Declarar a verdade seria admitir que a administração Bush e os
seus cúmplices capitalistas deixaram de auditar adequadamente os maiores
bancos dos Estados Unidos; deixaram de dar atenção eles
acumularam centenas de milhares de milhões de dólares escondidos
fora dos
seus balanços numa reencenação da Enronomics; deixaram de
processar os banksters quando eles despejaram este resíduo tóxico
nos pequenos fundos por todo o país; e deixaram de encarcerar os
banksters antes de eles incendiarem os bancos e tornarem-se uma ameaça
global à estabilidade financeira.
Agora, estes mesmos bancos não sabem o que escondem uns dos outros fora
do balanço, quantos dos seus maiores clientes industriais esconderam
fora do balanço, uma cortesia da propensão do Citigroup para
transferir SPEs para outros; se o banco que é uma contraparte dos seus
swaps de créditos não cumpridos ainda estará no
negócio quando aquelas apólices de seguro forem mais
necessárias. Portanto, dizem, nós simplesmente cessaremos de
fazer negócios uns com os outros uma vez que todos somos culpados por
associação com os mesmos permissivos corruptos de Washington.

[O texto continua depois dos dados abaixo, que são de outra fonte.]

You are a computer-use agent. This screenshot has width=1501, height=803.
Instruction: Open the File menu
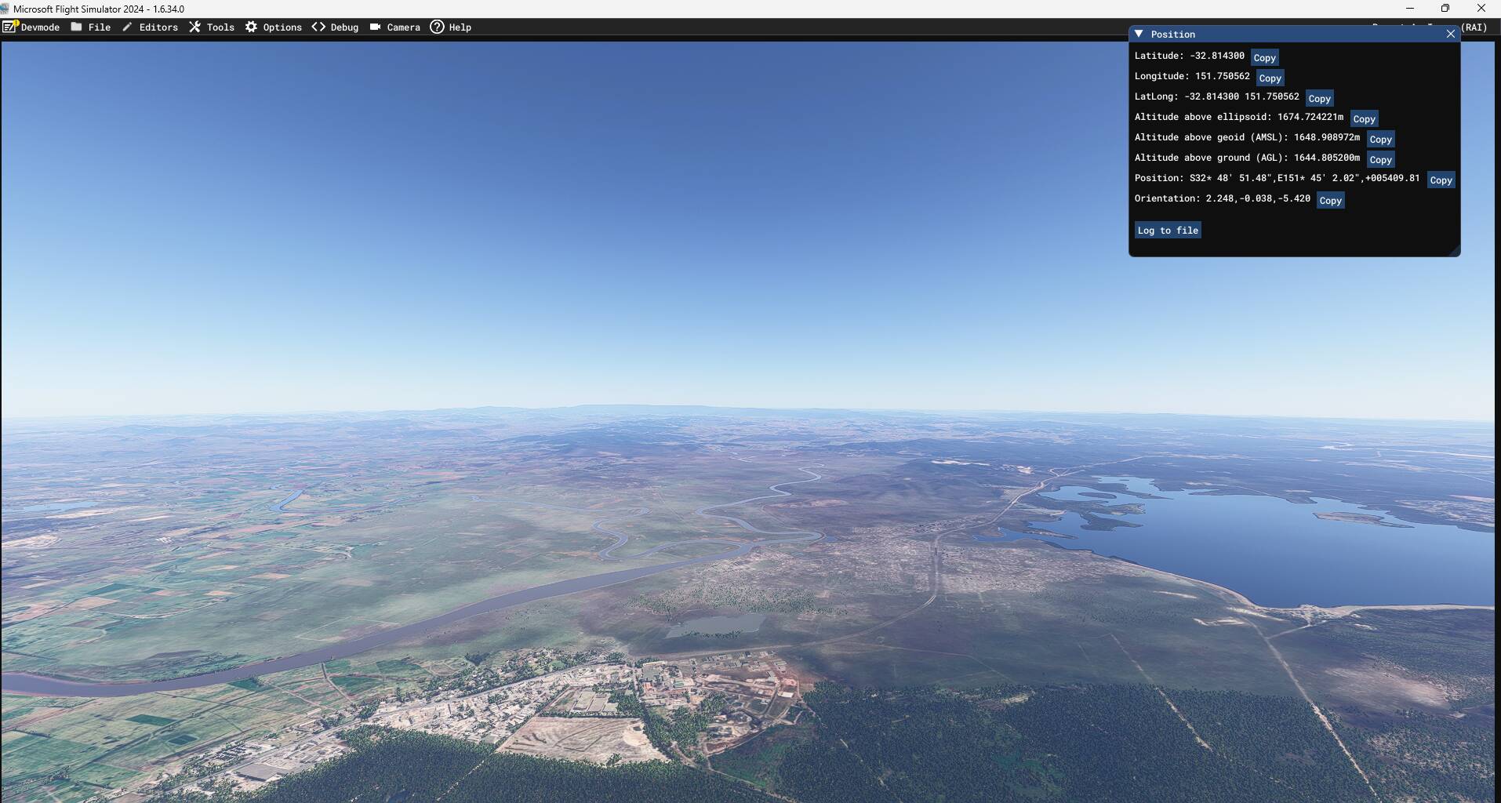coord(91,27)
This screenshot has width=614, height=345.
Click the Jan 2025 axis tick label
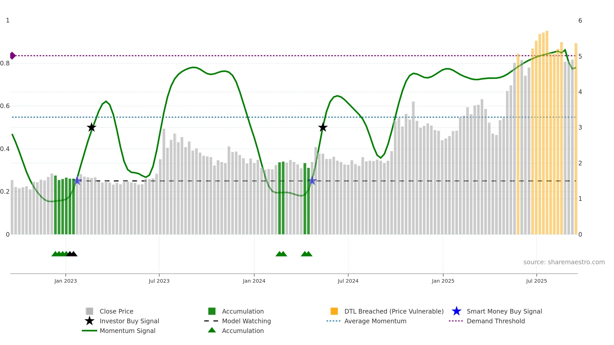(443, 281)
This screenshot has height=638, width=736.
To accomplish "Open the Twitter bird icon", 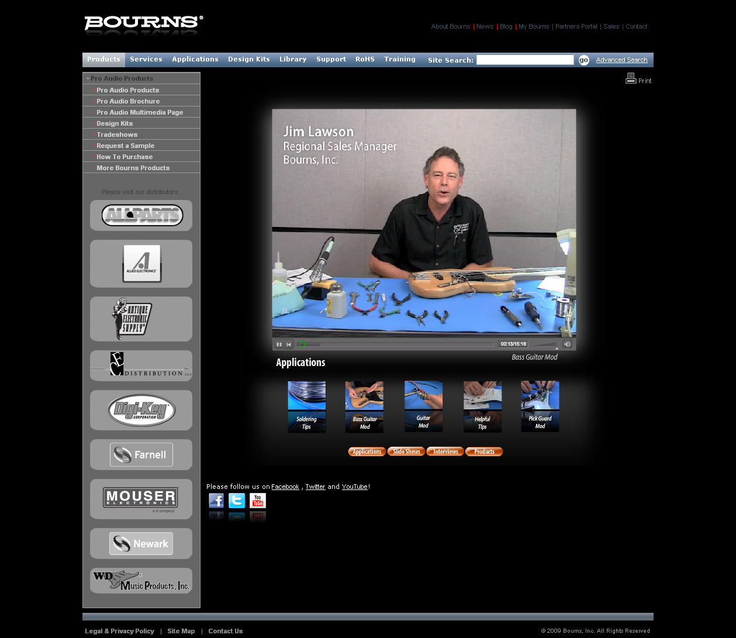I will coord(237,501).
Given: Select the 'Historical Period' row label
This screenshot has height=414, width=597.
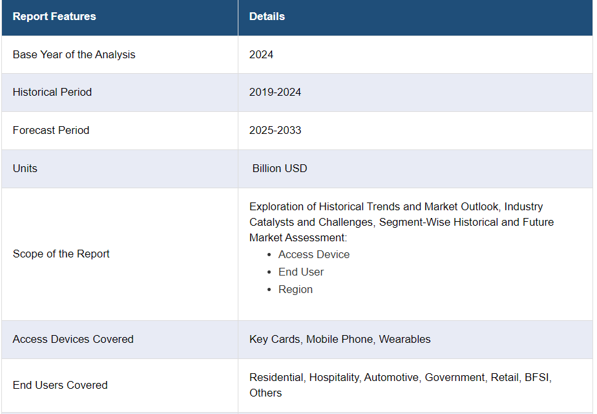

E se bem que a Securities and Exchange Commission (SEC), o Federal Reserve
Board (FRB) e o Congresso arquem com grande parte da culpa pela crise
financeira, o Office of the Controller of the Currency (OCC) destaca-se como o
actor absolutamente essencial para possibilitar a corrupção na
Wall
Street.
Considere-se o testemunho de 25 de Julho de 2007 da Federação dos
Consumidores da América em seu próprio nome e de outros
importantes grupos de consumidores no Comité de Serviços
Financeiros do Congresso dos EUA:
Qualquer discussão acerca da qualidade da regulação
federal de serviços financeiros deve começar por mencionar o
"elefante na sala de visitas..." A recente decisão do Supremo
Tribunal no processo Watters vs. Wachovia Bank, N.A., confirma uma
regulação do Office of the Comptroller of the Currency (OCC) do
Departamento do Tesouro que permite a subsidiárias operacionais de
bancos nacionais violarem leis do estado com impunidade. O tribunal decidiu
que subsidiárias operacionais de bancos estão sujeitas à
supervisão do OCC mesmo se efectivamente ela não existe
e não a licenciamento, relatórios e regimes de visitas dos
estados nos quais operam as subsidiárias... O OCC tem mesmo de procurar
impedir que promotores estaduais e reguladores da aplicação das
leis do estado que ali actuam não sejam priorizados. A decisão
recente do tribunal encoraja bancos nacionais e suas subsidiárias a
ignorarem mesmo a mais razoável das leis do estado relativa ao
consumidor.
A fim de sublinhar que o problema abrangente aqui é uma crise
interbancária de confiança quanto aos buracos negros de
corrupção e regulação de compadrio, ao invés
da estreitamente definida "sujeira das hipotecas subprime", vamos
examinar a cronologia do que aconteceu. A partir de Julho último, os
swaps de crédito não cumprido de um banco britânico, o
Northern Rock
[NT2]
, começaram a emitir um tique-taque mais ruidoso. Em Agosto,
eles fizeram um súbito movimento adicional de ascenso, indicando um
problema de solvência. Em Setembro, houve uma corrida ao banco (a
primeira na Grã-Bretanha desde 1866). O banco entrou em colapso e o
Banco da Inglaterra teve de utilizar dinheiro dos contribuintes para
salvá-lo ao custo considerável de 29 mil milhões de libras
ou cerca de US$60 mil milhões.
O que tem isto a ver com uma crise financeira nos EUA? Como se revela agora,
este pequeno banco de 6000 empregados estabeleceu uma estrutura de
dívida na chamada Granite, com base na Channel Island
[NT3]
, recheando-a com
US$104 mil milhões de hipotecas residenciais britânicas (as quais
estão agora a apresentar uma crescente propensão para o
incumprimento). A acrescentar nova intriga e escândalo local, esse trust
no offshore nomeou uma entidade beneficente das crianças com o
Síndrome de Dow como parte do seu subterfúgio de financiamento,
sem a permissão ou o conhecimento desta entidade. Isto desencadeou uma
investigação completa por parte das autoridades britânicas.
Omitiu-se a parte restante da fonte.